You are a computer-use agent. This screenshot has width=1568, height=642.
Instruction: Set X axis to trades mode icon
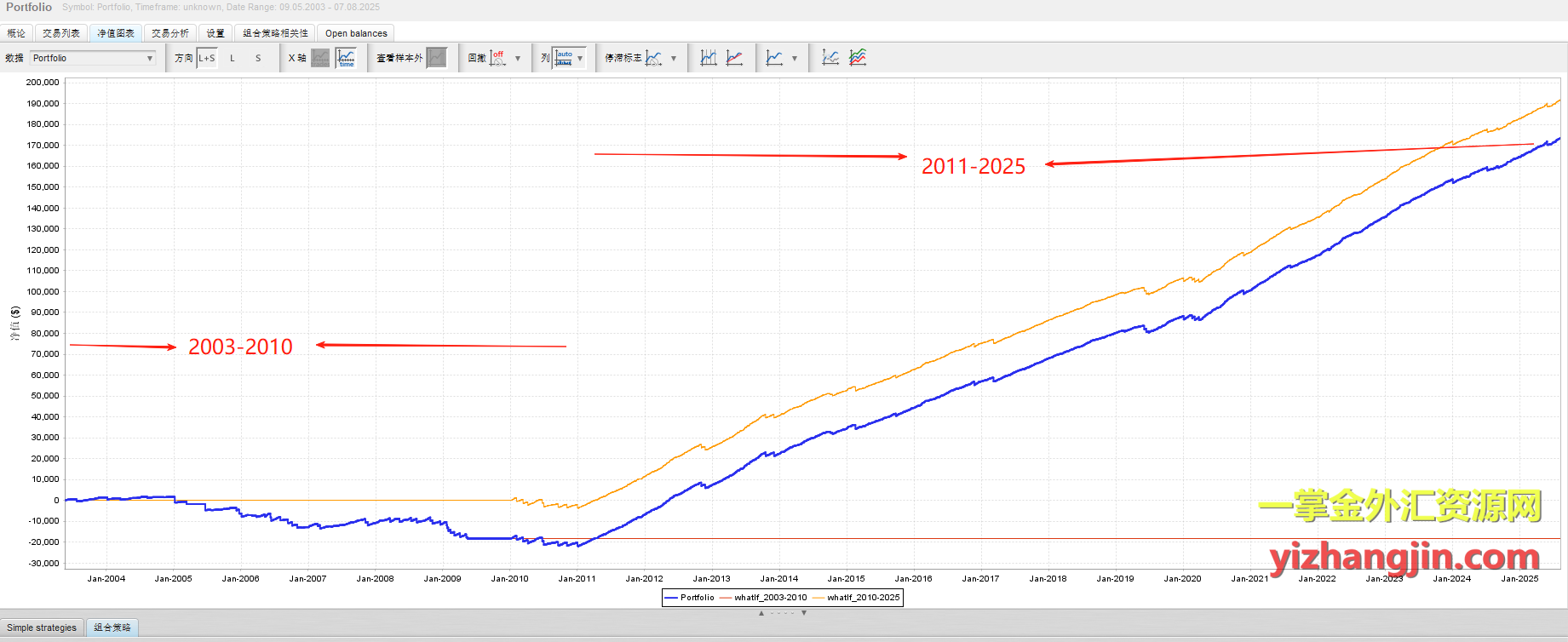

---

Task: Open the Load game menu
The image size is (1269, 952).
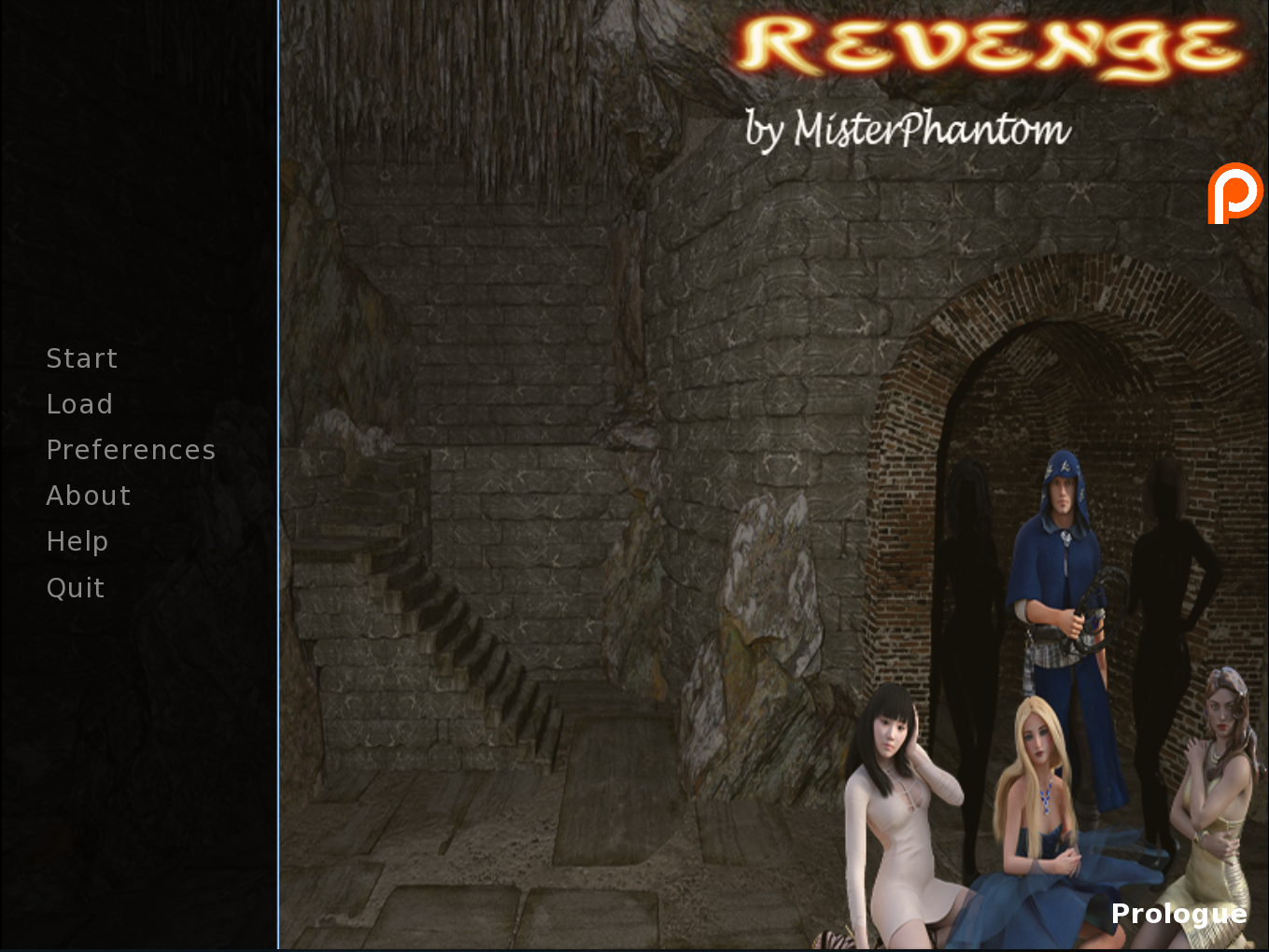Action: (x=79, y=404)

PROBLEM DESCRIPTION. When you reach the line in the material above that holds "You are a computer-use", begin reproducing lines exactly, and stop after the line that holds "Instruction: Set X axis to trades mode icon".

THE ANSWER.
You are a computer-use agent. This screenshot has width=1568, height=642.
Instruction: Set X axis to trades mode icon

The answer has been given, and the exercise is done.